Supporting Double-Digit Growth

By Lain Ehmann

Companies don’t have to resort to voodoo or questionable accounting practices to chart great numbers. Michael Treacy, chief strategist with GEN3 Partners and author of Double Digit Growth (Portfolio, 2003), says businesses that consistently sustain high levels of growth, year-in and year-out, have several common characteristics. “Companies that grow steadily at double-digit rates have a very simple, commonsense management philosophy on how to create growth” says Treacy, in which the sales team plays an important role. The primary way to achieve stellar growth, he says, is simple: Stop shrinking.

“For many, many companies the single biggest opportunity for double-digit growth comes from doing a better job on customer retention,” says Treacy. Just look at the numbers: If your business is experiencing 15% churn yearly and wishes to record 10% growth, that means you actually have to expand 25% to net that 10% growth. But if you can hold on to the customers you have, any expansion you experience is pure gravy.

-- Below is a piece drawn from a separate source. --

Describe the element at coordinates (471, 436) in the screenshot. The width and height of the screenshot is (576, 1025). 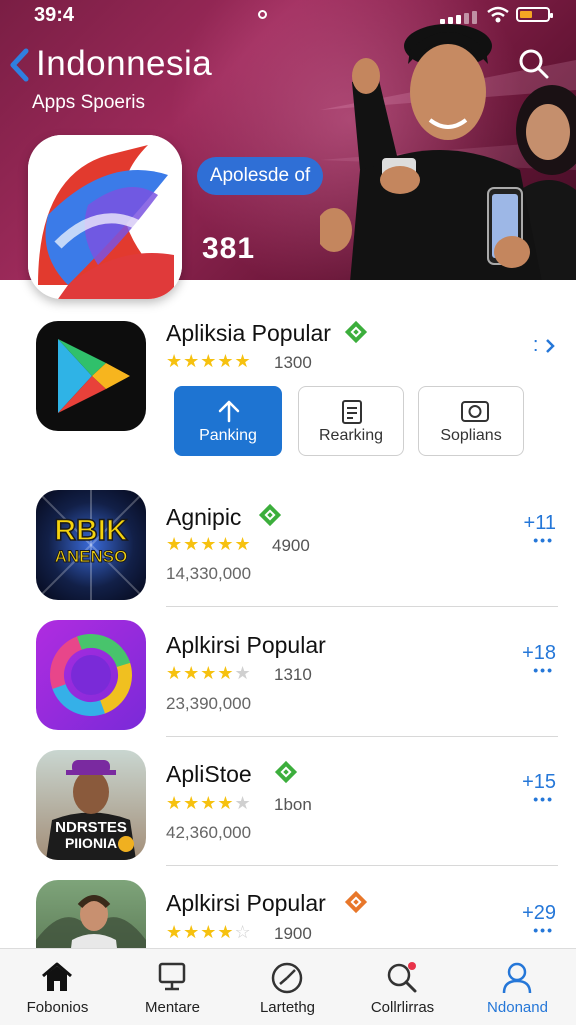
I see `chip-soplians-label: Soplians` at that location.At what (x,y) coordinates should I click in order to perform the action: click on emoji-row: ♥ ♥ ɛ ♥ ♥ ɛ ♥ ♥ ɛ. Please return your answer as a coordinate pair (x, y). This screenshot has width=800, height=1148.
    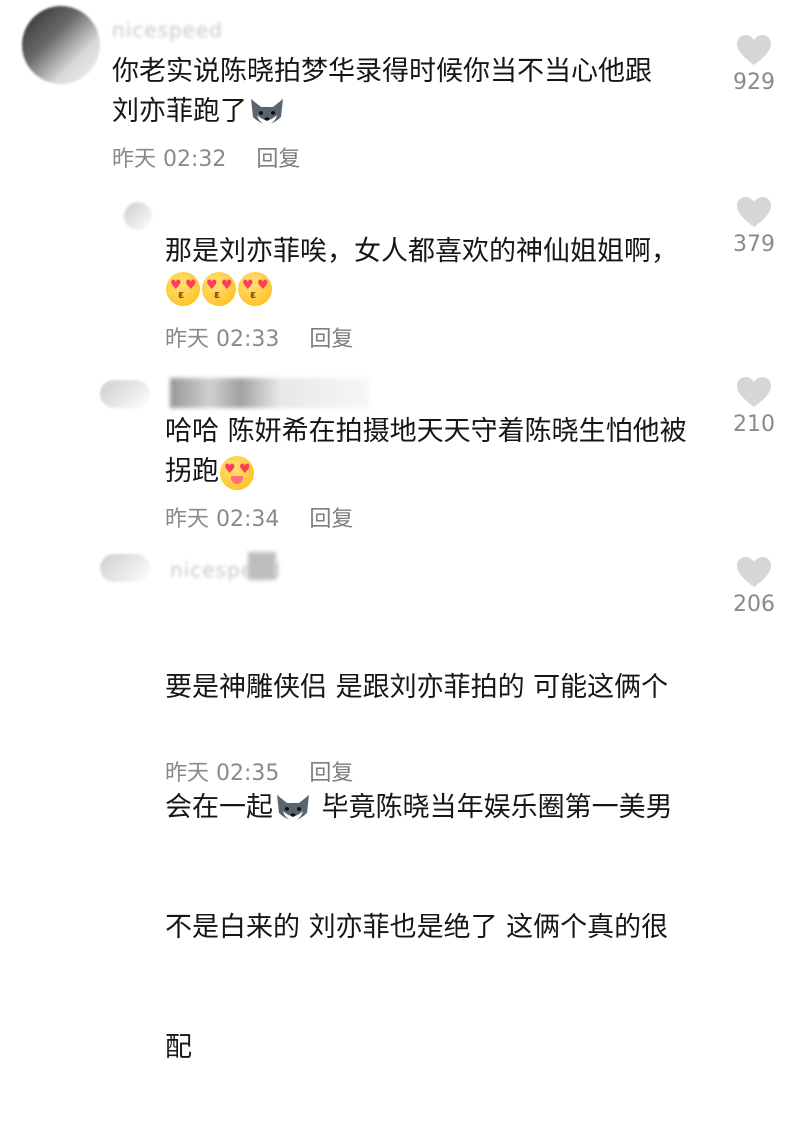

When it comes to customer retention, forget about loyalty, says Treacy. “Customers buy from you again and again for only one reason – because they feel they’re getting better value,” he explains. The secret to holding your customers, then, is to create a value proposition better than the one offered by other companies. Because you have an existing and hopefully positive relationship, says Treacy, “You’ve got the incumbent advantage.”

In terms of creating value being the incumbent puts you not just one step, but three steps ahead of the competition. First, assuming your relationship with your customers is positive and you’ve done a good job positioning yourself as a partner, you’ve earned some measure of influence over your contacts. Second, as the incumbent you enjoy an economic advantage – your customers would incur the inconvenience and transaction costs involved in changing suppliers were they to break ties with you.

The third – and most neglected – area of incumbent influence, says Treacy, is your access to deeper, more complete customer information than your competitors have. “Few companies actually collect and leverage all the information they have access to,” says Treacy. “Any sales organization can implement a system to gather information about the customer and use it to construct a better value proposition than the next guy.”

Double-digit growth comes down to the basics. Use the relationships you currently have to offer the best value to your existing customers. “It’s purely about winning a competition for better value,” says Treacy.